::: SUPPLIED DATA

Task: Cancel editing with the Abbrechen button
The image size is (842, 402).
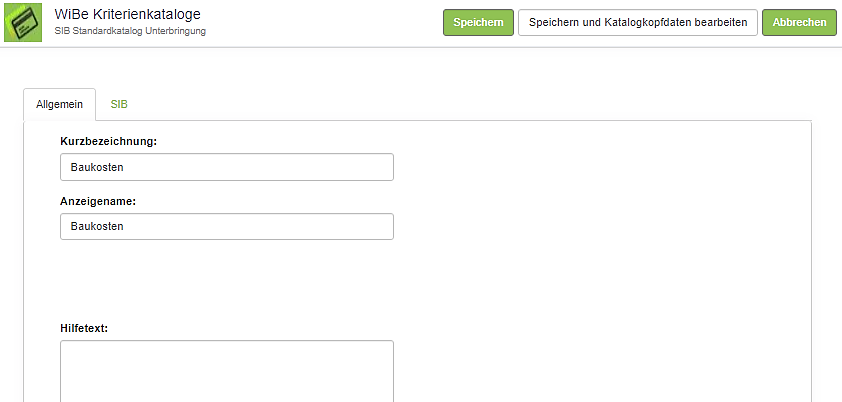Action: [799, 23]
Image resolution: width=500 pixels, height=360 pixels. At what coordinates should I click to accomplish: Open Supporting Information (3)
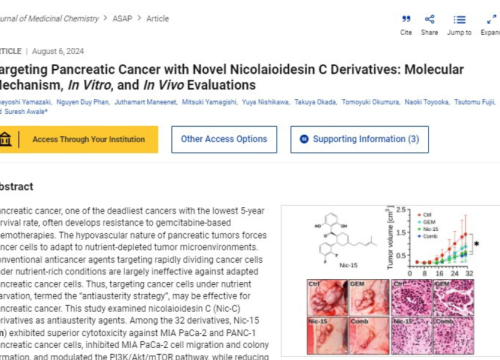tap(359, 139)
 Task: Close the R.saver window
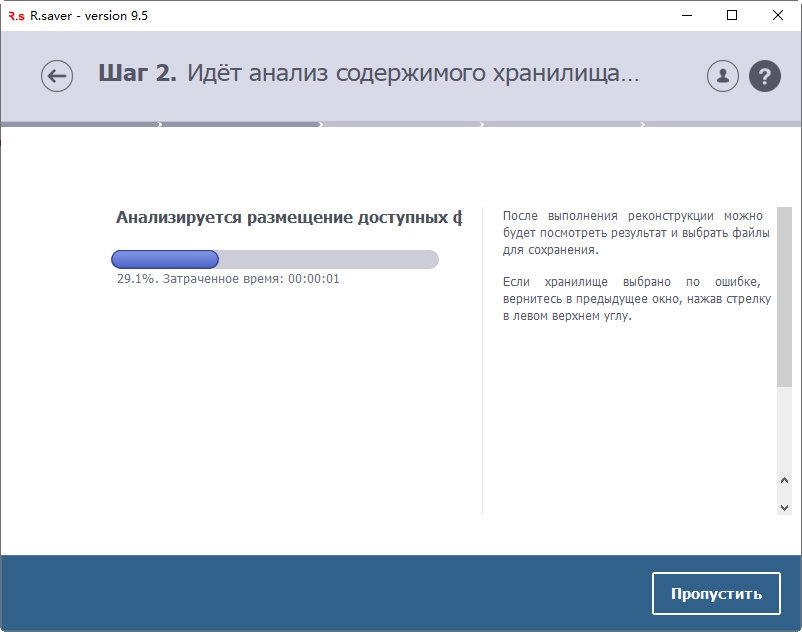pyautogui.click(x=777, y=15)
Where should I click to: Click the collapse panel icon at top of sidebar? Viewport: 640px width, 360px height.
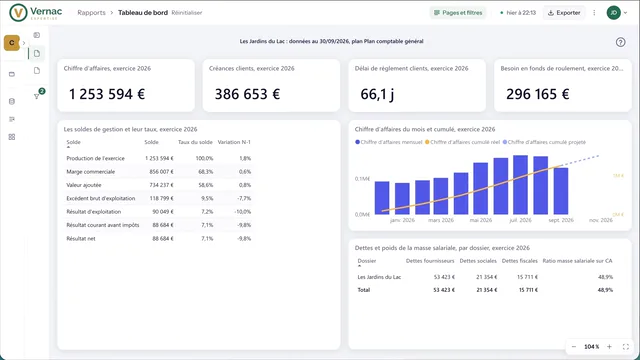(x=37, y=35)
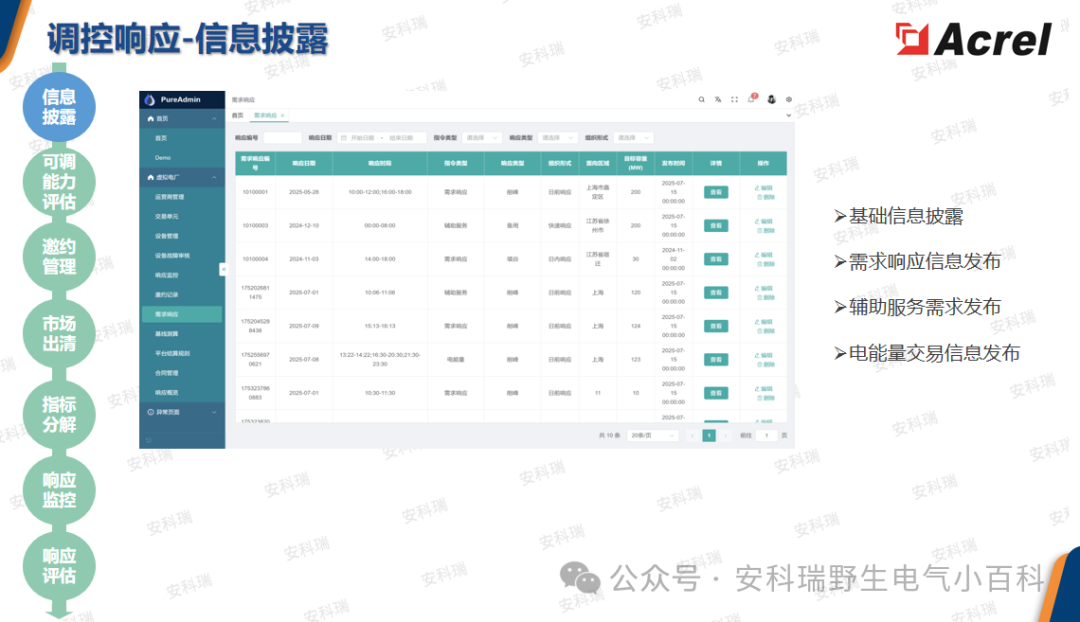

::::::

▶ EXERCISE AIM
With the images excluded, all entries are to be given again exactly.

▶ EXERCISE RESULT
Task: Cancel editing with the Abbrechen button
The image size is (842, 402).
Action: [799, 23]
Image resolution: width=500 pixels, height=360 pixels. At what coordinates should I click to accomplish: Open Supporting Information (3)
tap(359, 139)
 Task: Close the R.saver window
pyautogui.click(x=777, y=15)
Where should I click to: Click the collapse panel icon at top of sidebar? Viewport: 640px width, 360px height.
(x=37, y=35)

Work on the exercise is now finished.